= WORKING DATA =
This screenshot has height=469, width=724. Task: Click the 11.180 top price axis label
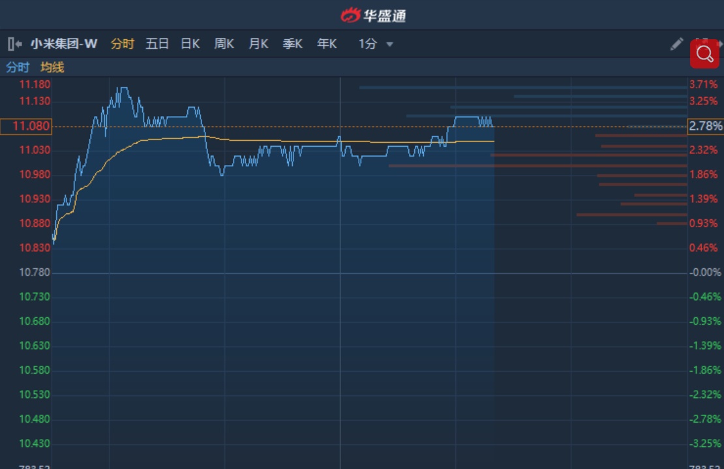pyautogui.click(x=35, y=84)
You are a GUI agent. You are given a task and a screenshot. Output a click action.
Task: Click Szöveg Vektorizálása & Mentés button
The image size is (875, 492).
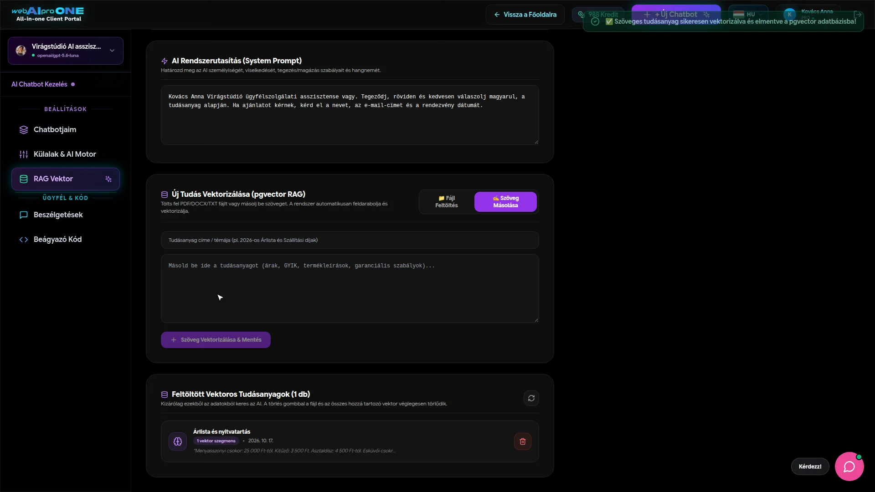pos(216,340)
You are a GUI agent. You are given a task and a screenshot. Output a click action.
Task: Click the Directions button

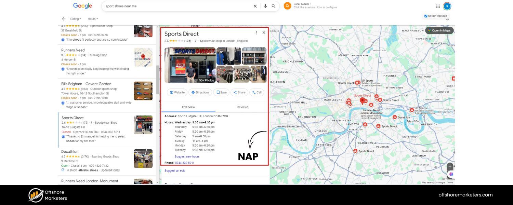coord(200,92)

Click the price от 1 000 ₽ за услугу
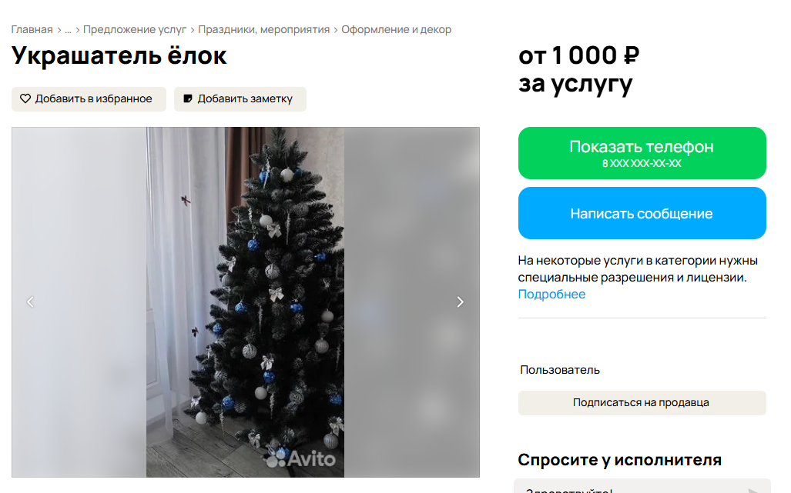(578, 69)
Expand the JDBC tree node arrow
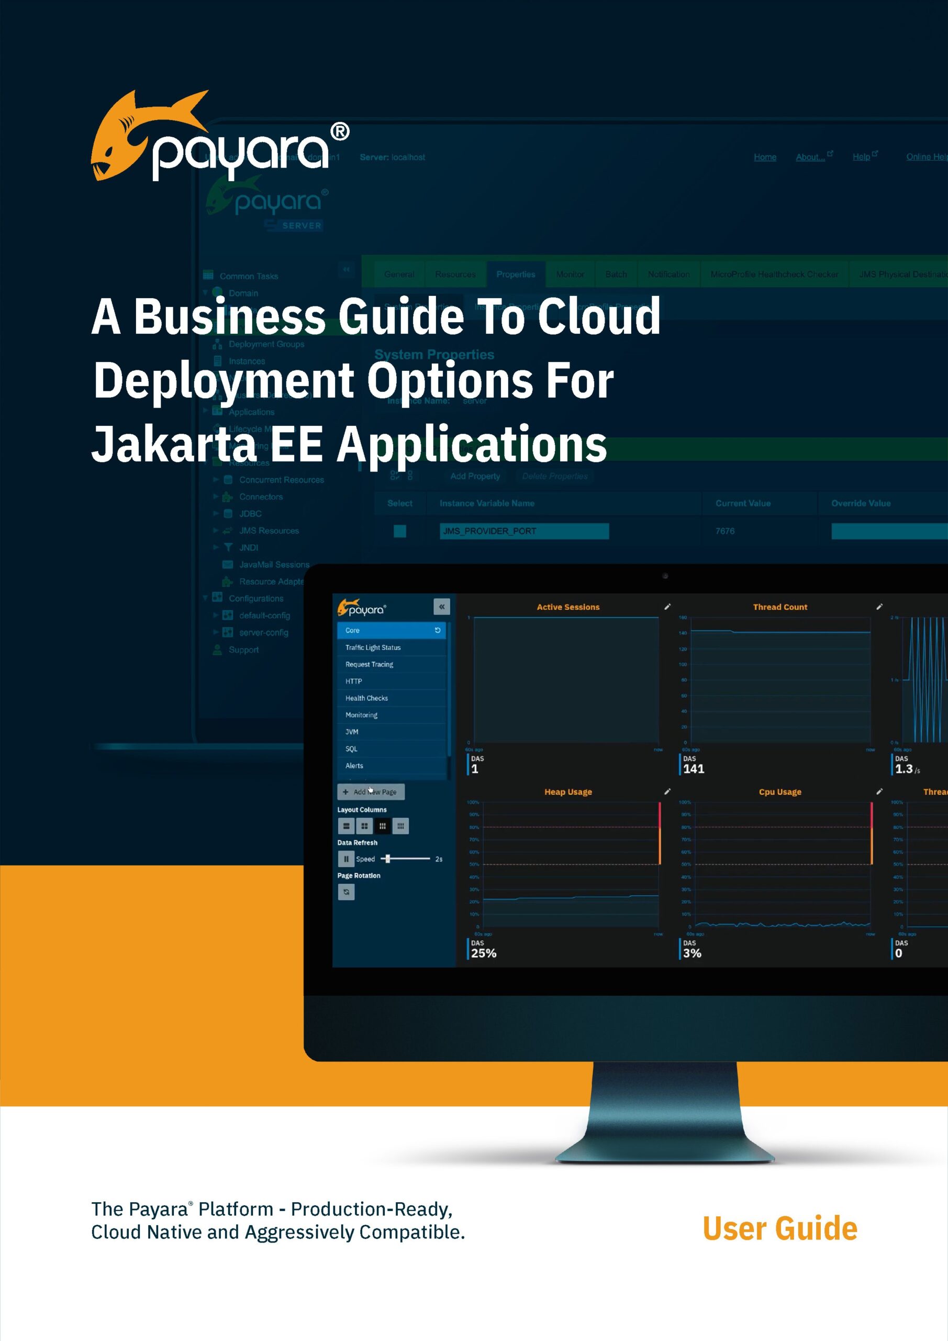The width and height of the screenshot is (948, 1341). (216, 513)
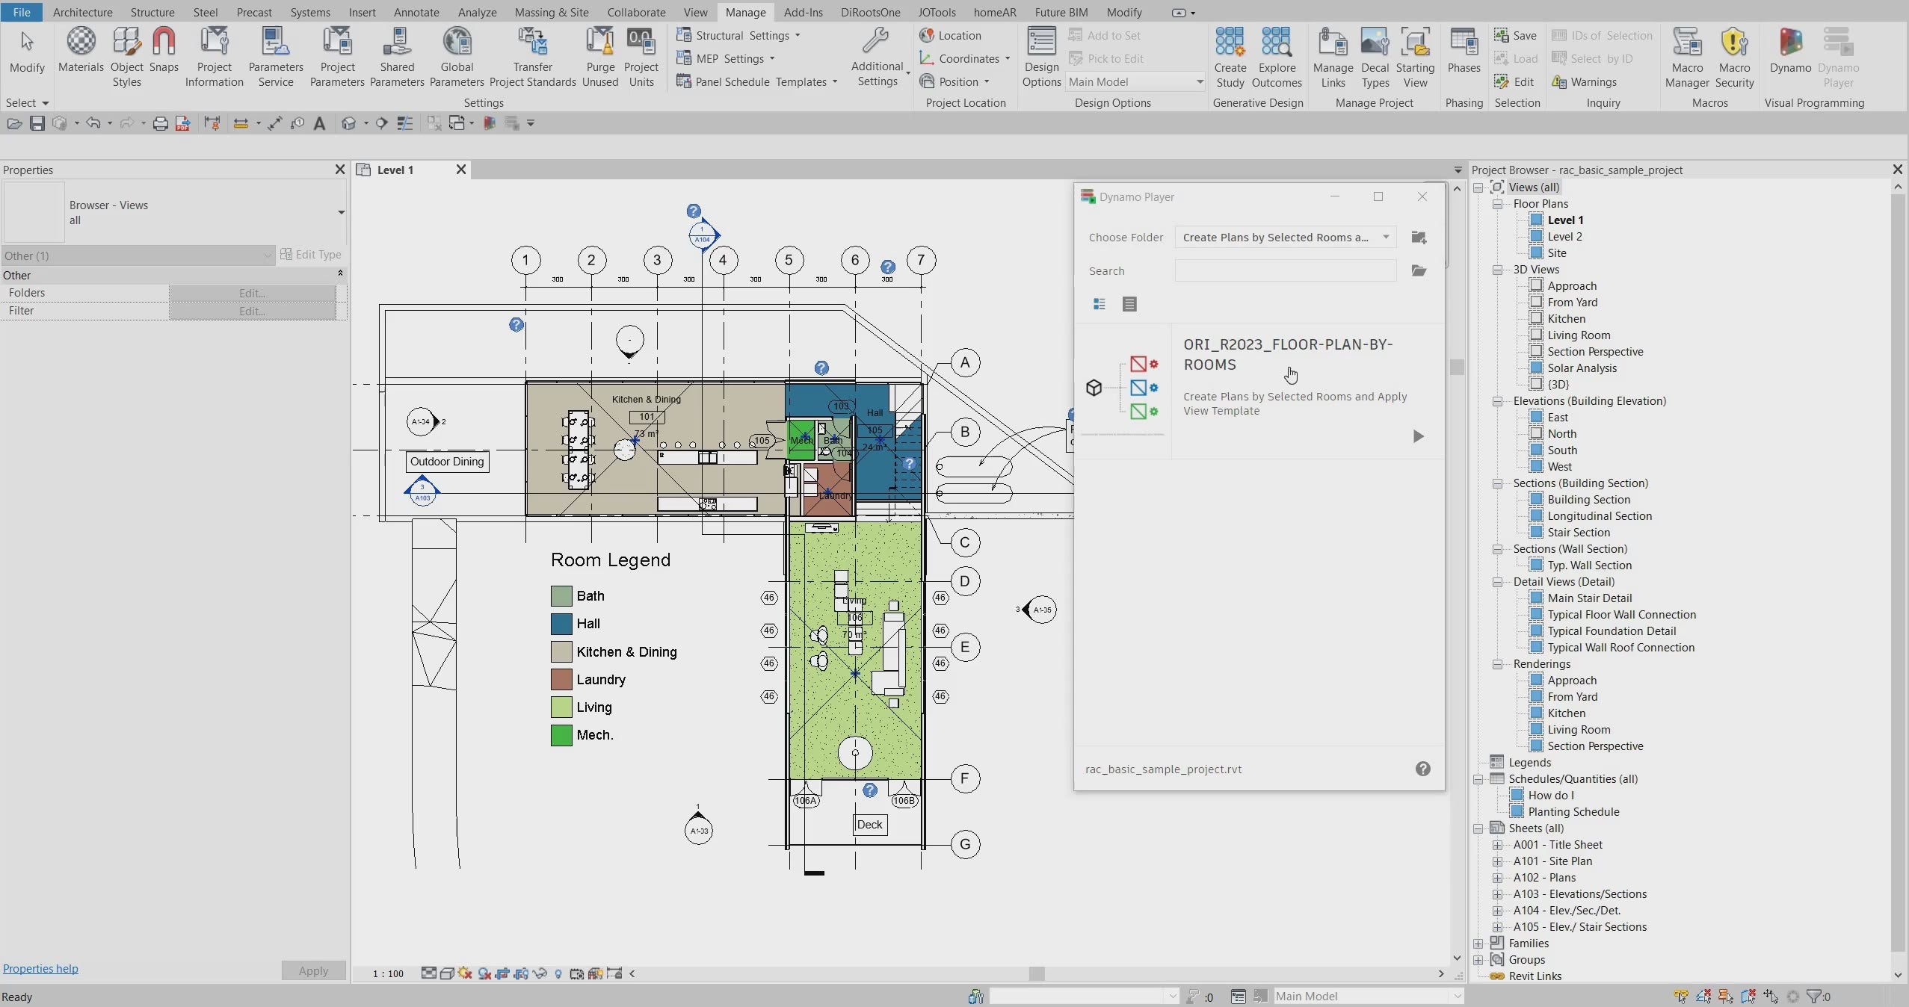Click the run script arrow button
This screenshot has height=1007, width=1909.
pyautogui.click(x=1416, y=436)
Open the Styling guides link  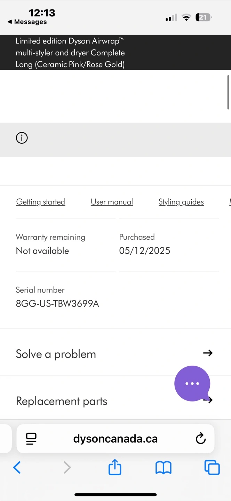(x=181, y=202)
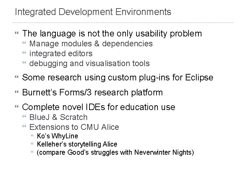Click 'Complete novel IDEs for education use'
This screenshot has width=245, height=184.
pyautogui.click(x=99, y=107)
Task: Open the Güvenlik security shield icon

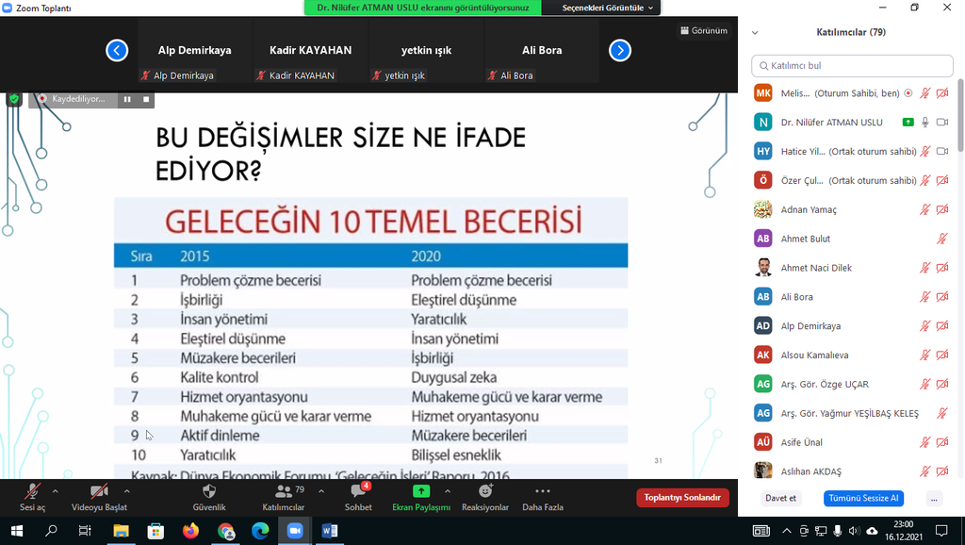Action: (209, 491)
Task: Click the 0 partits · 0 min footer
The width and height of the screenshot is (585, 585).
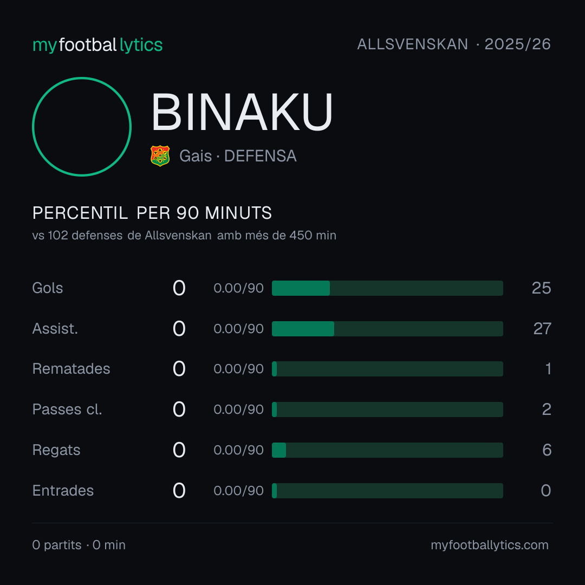Action: click(79, 545)
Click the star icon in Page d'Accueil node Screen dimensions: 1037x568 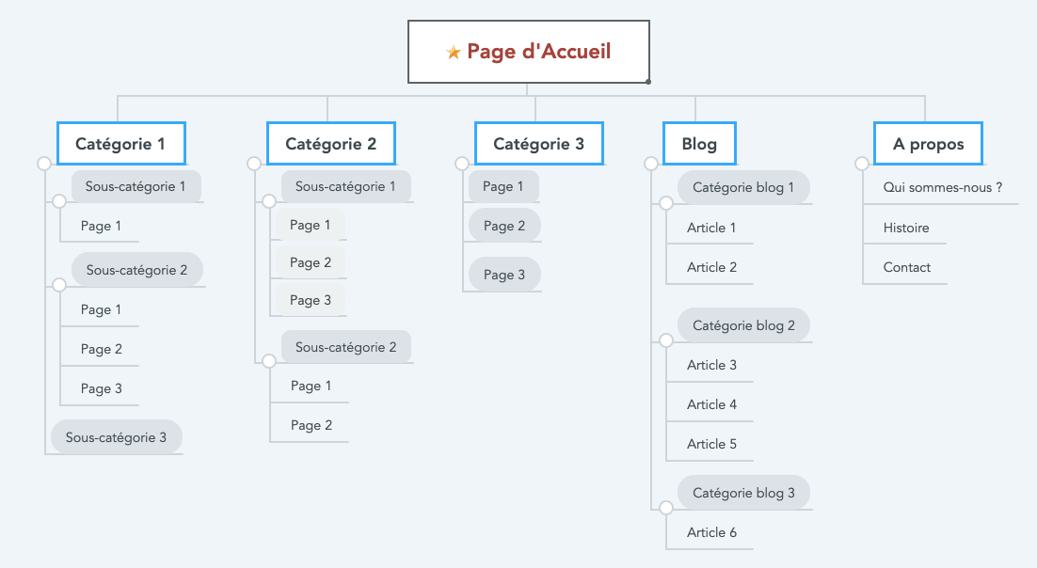coord(453,53)
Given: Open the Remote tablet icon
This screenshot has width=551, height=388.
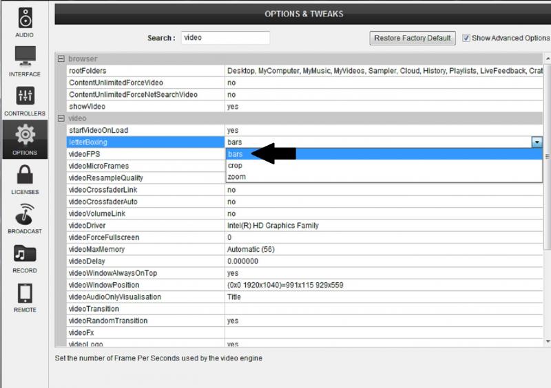Looking at the screenshot, I should click(x=25, y=293).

= TASK DIRECTIONS =
Retype only the lines from the one with "Given: Open the Remote tablet icon" through the final line of the entries, please, and keep the pictures out.

= REPLY TO THE TASK =
Given: Open the Remote tablet icon
This screenshot has width=551, height=388.
Looking at the screenshot, I should click(x=25, y=293).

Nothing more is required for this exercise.